STONEWARE BUST OF JAMES II.
By Dwight, of Fulham. (About 1686.)
(At Victoria and Albert Museum.)
DWIGHT STONEWARE FIGURES.
Children reading.
(At British Museum.)
The illustration of the bust of James II. ([p. 139]) is not so well known as the famous Prince Rupert, nor is it of the same superlative power; but it is a fine example of stoneware.
The two figures illustrated of Children Reading have just been added to the national collection, and exhibit the mastery of Dwight over his medium.
There is no doubt that John Dwight is coming into his own. Among the fathers of English pottery there are Dwight and Elers, and Astbury and Whieldon, and Josiah Wedgwood, and the greatest of these is unquestionably Dwight. Dr. Plot, in his "History of Oxfordshire," published in 1677, passes this eulogy upon him: "He has so advanced the Art Plastick, that 'tis dubious whether any man since Prometheus have excelled him, not excepting the famous Damophilus and Gorgasus of Pliny." And yet this Dwight is reported to have destroyed most of his formulæ and many of his papers connected with his inventions in the hope that his descendants would not engage in so unprofitable a business.
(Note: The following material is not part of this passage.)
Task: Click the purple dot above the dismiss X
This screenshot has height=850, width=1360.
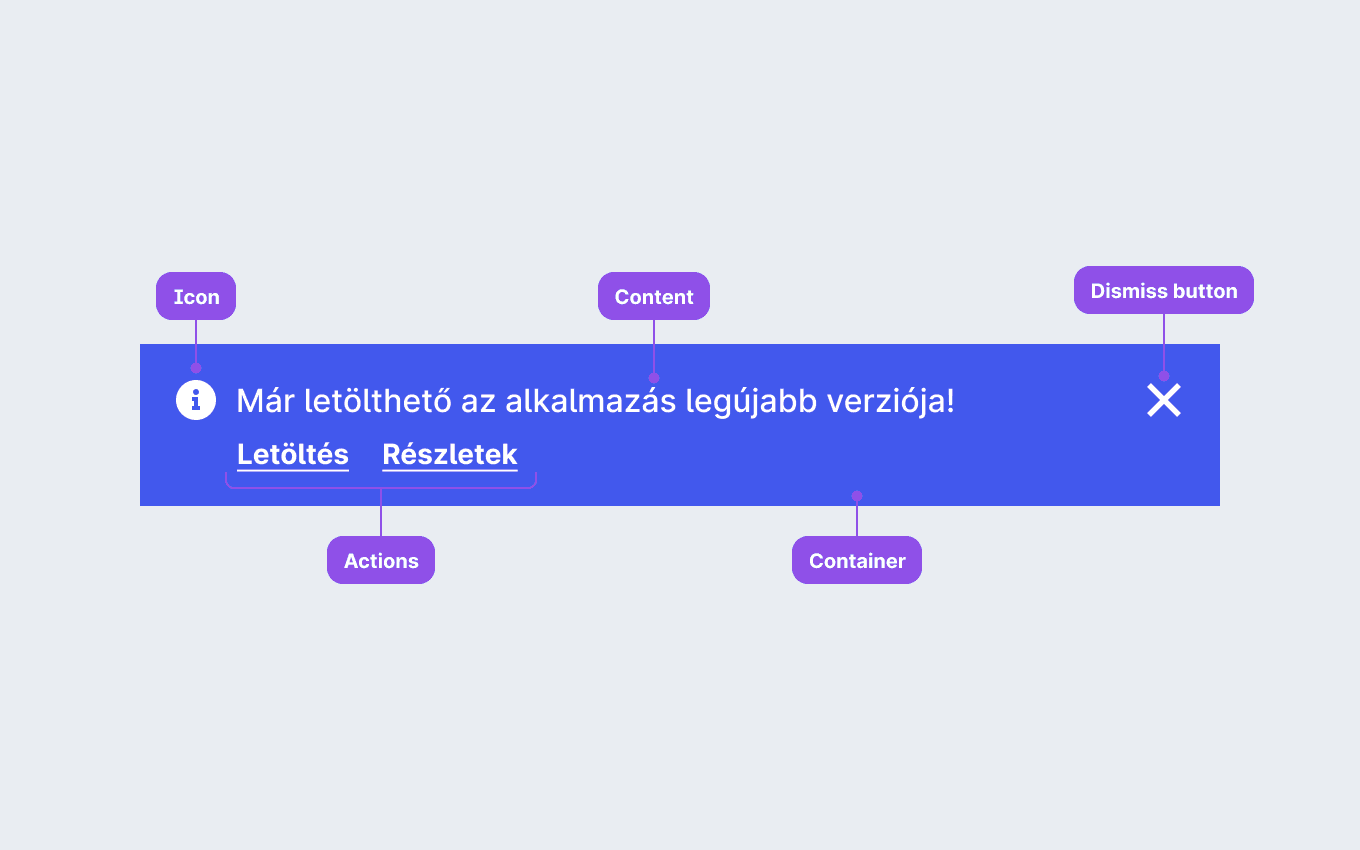Action: (x=1164, y=376)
It is not known when Dwight was born; 1638 is the conjectured date. He was M.A. and B.C.L. of Christ Church, Oxford, and was secretary to the Bishop of Chester. Between 1671 and 1676 he settled at Fulham. It appears that he had previously established a factory at Oxford with considerable success. He died in 1703, and the pottery was continued by his son Samuel, who died in 1737. The works were carried on by his widow, and subsequently by William White, who married her, and the pottery remained in the hands of the White family until 1862.
Of his portrait busts and statuettes, the Victoria and Albert Museum and the British Museum have about thirteen examples, and there is a fine statuette of Jupiter in the Liverpool Museum. Besides this class of ware, he certainly made stoneware jugs of the Cologne type, and red-ware teapots. He was known to use small raised ornaments on this ware, produced by the use of metal stamps. His vases have marbled decorations, and he was fully aware of the use of pounded flint, which gave his ware a porcellanous character, "a discovery which was not apparently known to the Staffordshire potters until about 1720."[1]